▶ _REQUIRED ACTION_
Give again, word for word, each line below starting at the one that contains "You are a GUI" and ending at the one that contains "The height and".
*** Opening GIVEN INFORMATION ***
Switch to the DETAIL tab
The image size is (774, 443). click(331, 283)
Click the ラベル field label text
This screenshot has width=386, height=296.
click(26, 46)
*** Closing GIVEN INFORMATION ***
*** Opening GIVEN INFORMATION ***
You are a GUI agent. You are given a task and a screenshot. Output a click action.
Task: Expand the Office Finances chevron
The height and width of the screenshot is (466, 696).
*** Closing GIVEN INFORMATION ***
*** Opening GIVEN INFORMATION ***
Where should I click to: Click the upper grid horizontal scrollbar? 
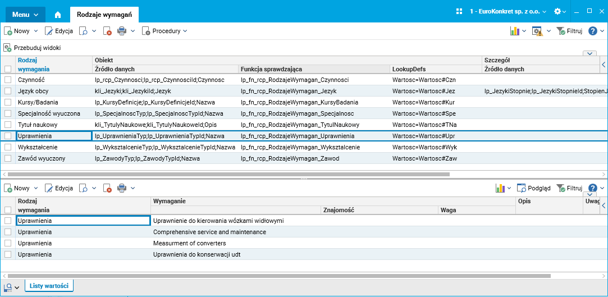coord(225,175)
*** Closing GIVEN INFORMATION ***
▶ _ANSWER TO THE EXERCISE_
You are a GUI agent. You are given a task and a screenshot. Output a click action.
Task: Expand the Office Finances chevron
The height and width of the screenshot is (466, 696).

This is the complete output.